Feeding the Hungry: The Micro Level

The darker the shading the deeper the poverty.
I’ve just posted some numbers of hunger in America on LaMarotte. For a bit, in the next month or so, we’ll hear a great deal on this subject because a documentary, with Jeff Bridges in the lead, titled A Place at the Table, will make the subject current. Then in will fade again. This is a dreary subject, and having come to the end of my post, the only answer I could think of, in the context of “what do we do about this,” was that we should give more to our charities. Brigitte had already produced a list a couple of days ago.

The numbers at the macro level have a dismal sort of feel. Here I thought I’d point to how things work at the macro level. One of our old, old friends is the Christian Appalachian Project (CAP). It serves the central area of the Appalachian Region where poverty is quite astonishingly high (see map, courtesy of the Appalachian Regional Commission). CAP operates the Grateful Bread Food Pantry, located in Mt. Vernon, Kentucky, Rockcastle County.
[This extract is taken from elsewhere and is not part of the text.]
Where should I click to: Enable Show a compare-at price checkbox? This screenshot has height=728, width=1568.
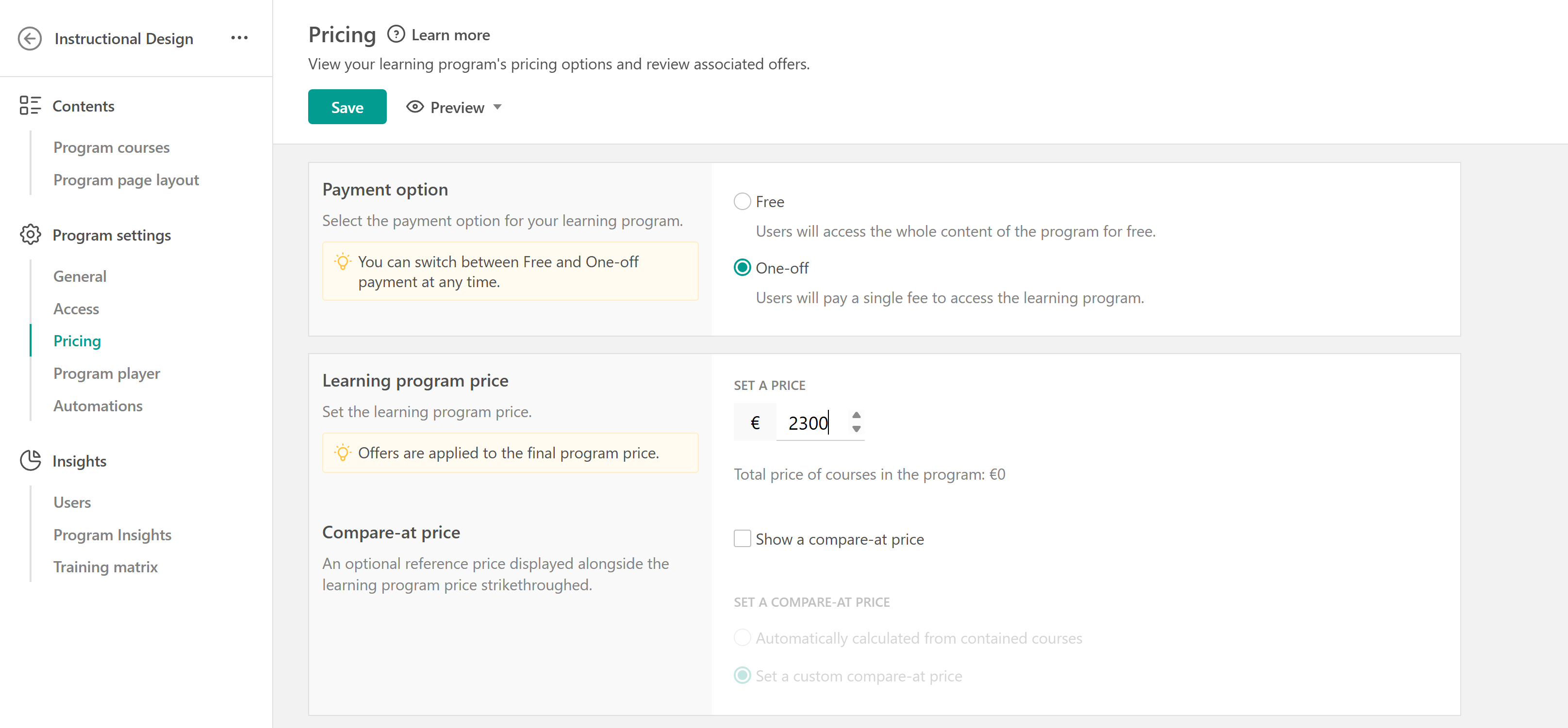(x=742, y=539)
Just in the first half of 2012, the pantry served, on average, 2,057 residents of the county, equal to 51.6 percent of those living there in poverty. CAP reported, in October of 2012, receiving a $15,000 donation from The Honorable Order of Kentucky Colonels toward the purchase of a new 8x10-foot walk in freezer, purchased with that money—and additional donations of $5,660 from people who support CAP, like Brigitte and me. That’s how feeding the hungry works at the micro level. Here is hope that A Place at the Table will inspire many, many to become habituated to donating more; that seems to be the only way; the collective is failing us.

This also permits me, parenthetically, to record here that I am an official Kentucky Admiral. Never mind how that came about. Long story. The certificate is there, somewhere, if someone wishes to challenge me. Meanwhile, instead of belatedly buying myself an admiral’s cap, I’ll send its price to…CAP.